[Stored items]
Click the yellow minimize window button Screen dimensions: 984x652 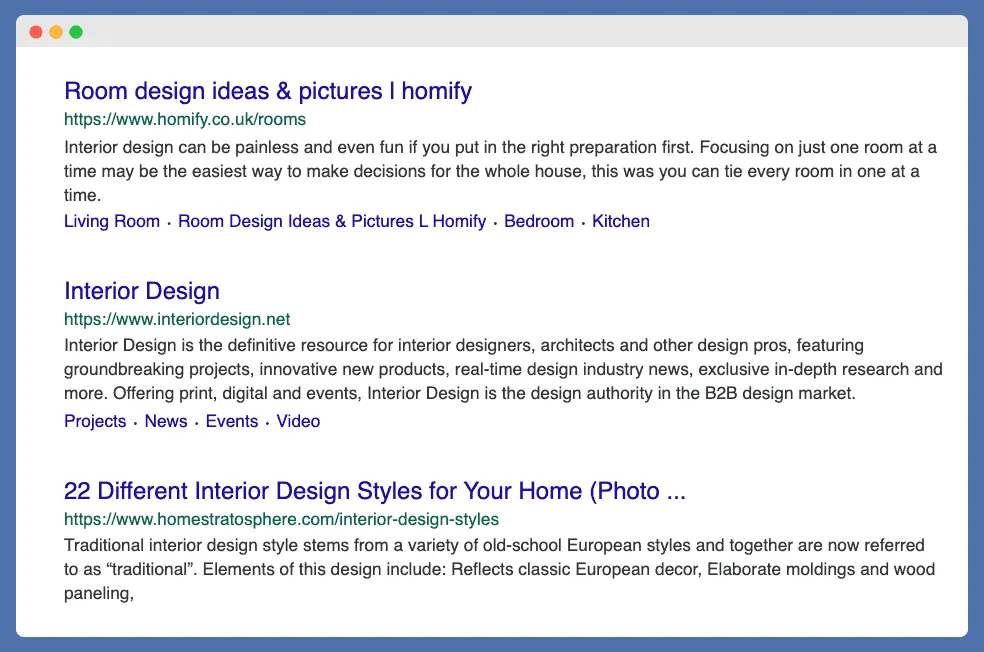tap(55, 31)
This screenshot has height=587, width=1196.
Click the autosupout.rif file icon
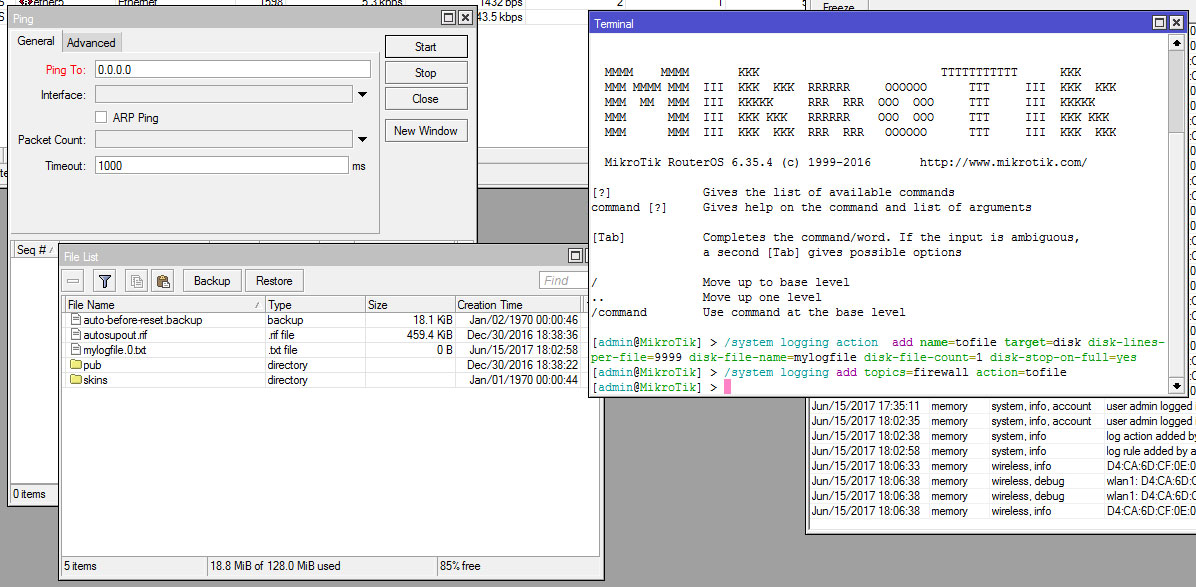[x=75, y=335]
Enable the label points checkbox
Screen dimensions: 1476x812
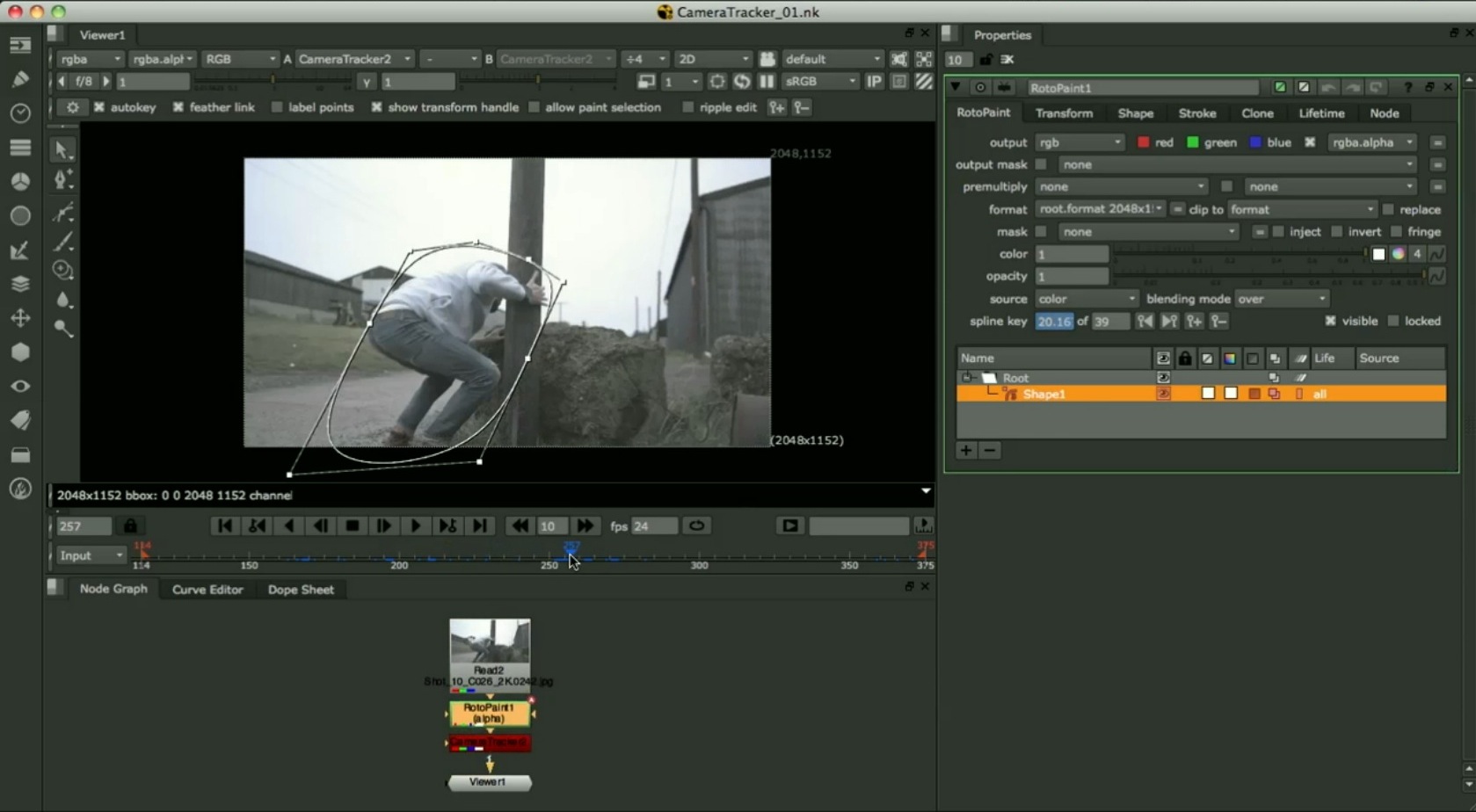[x=277, y=107]
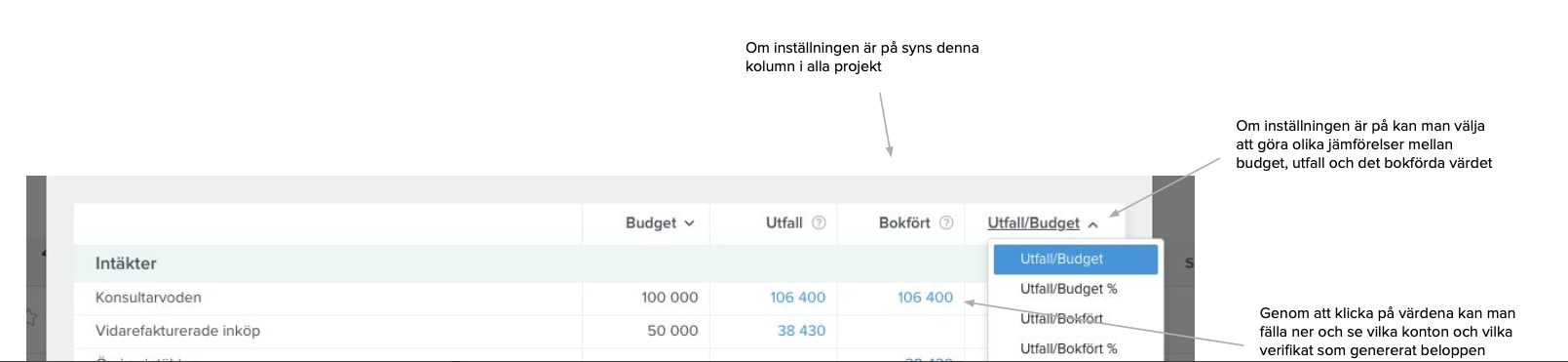Open the Utfall/Budget column header link
Viewport: 1568px width, 362px height.
(x=1033, y=222)

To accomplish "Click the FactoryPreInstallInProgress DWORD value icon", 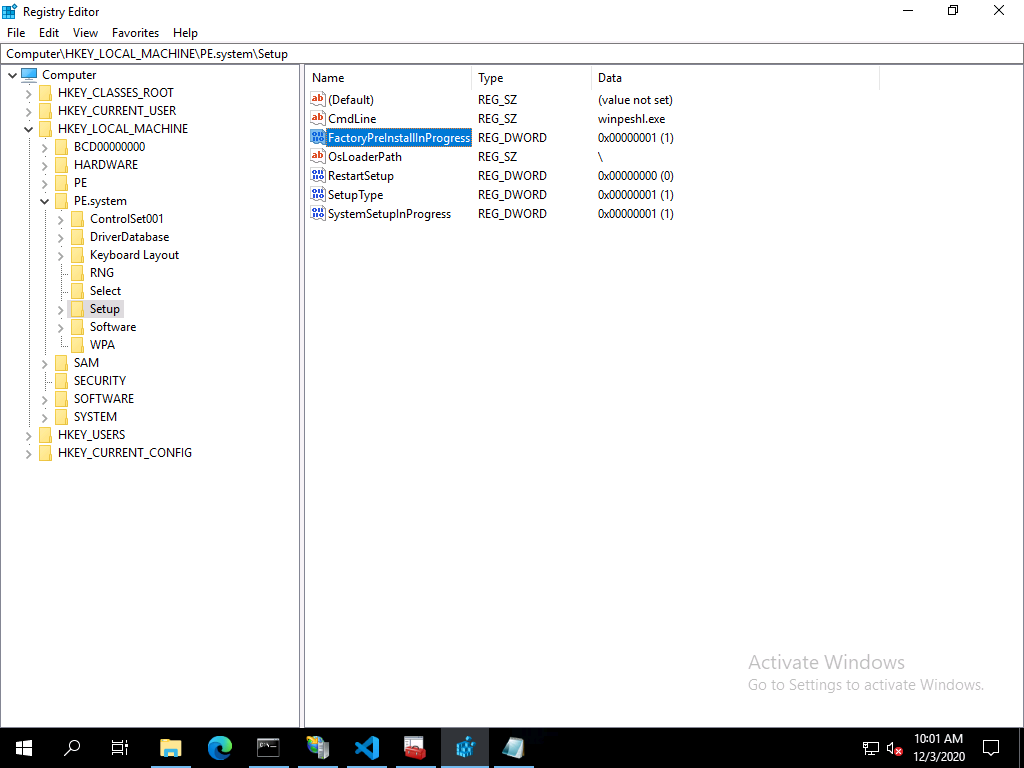I will click(318, 138).
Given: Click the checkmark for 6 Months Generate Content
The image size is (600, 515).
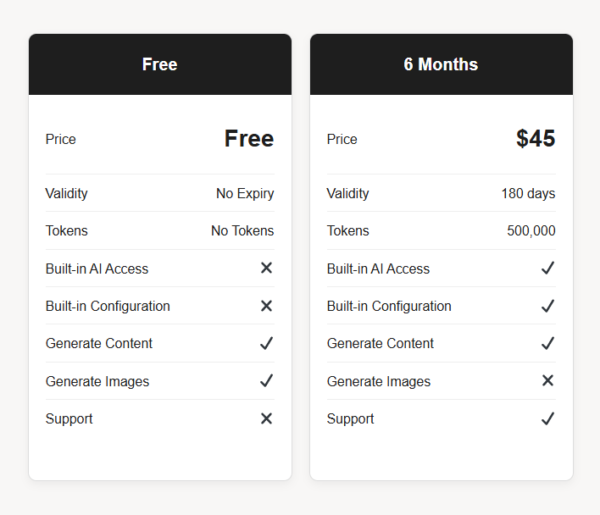Looking at the screenshot, I should point(548,343).
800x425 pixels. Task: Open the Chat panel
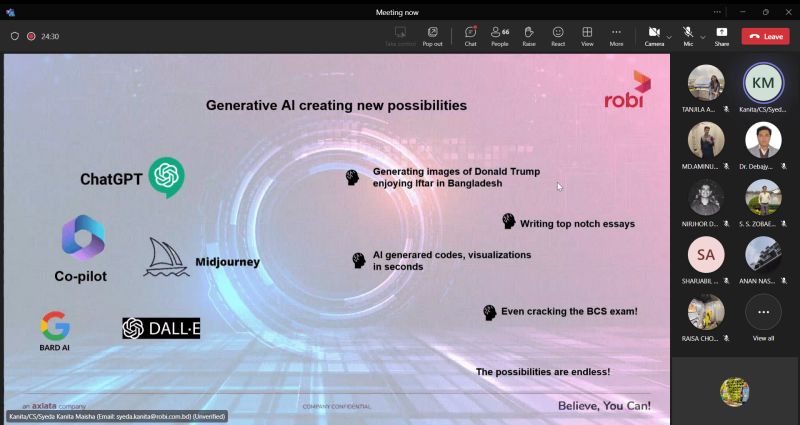[470, 36]
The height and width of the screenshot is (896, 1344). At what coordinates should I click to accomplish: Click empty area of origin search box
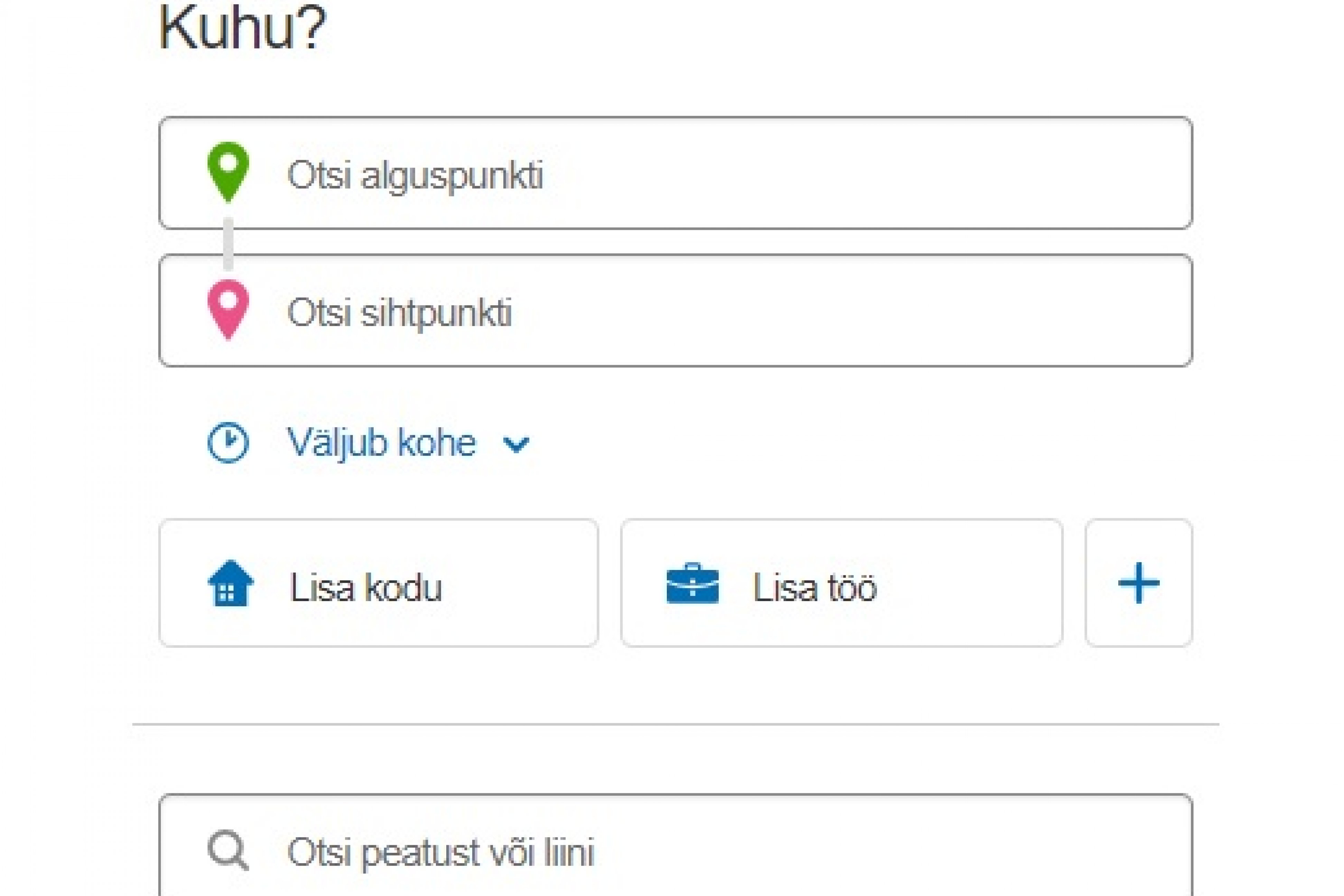click(x=857, y=173)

WORK TO COMPLETE
I need the lines from the one containing "800x425 pixels. Task: Open the Chat panel" through the end of the records retyped exactly, with the pictures left out.

OUTPUT FOR THIS TASK
800x425 pixels. Task: Open the Chat panel
[470, 36]
The height and width of the screenshot is (896, 1344). At what coordinates should I click to accomplish: Click empty area of origin search box
click(x=857, y=173)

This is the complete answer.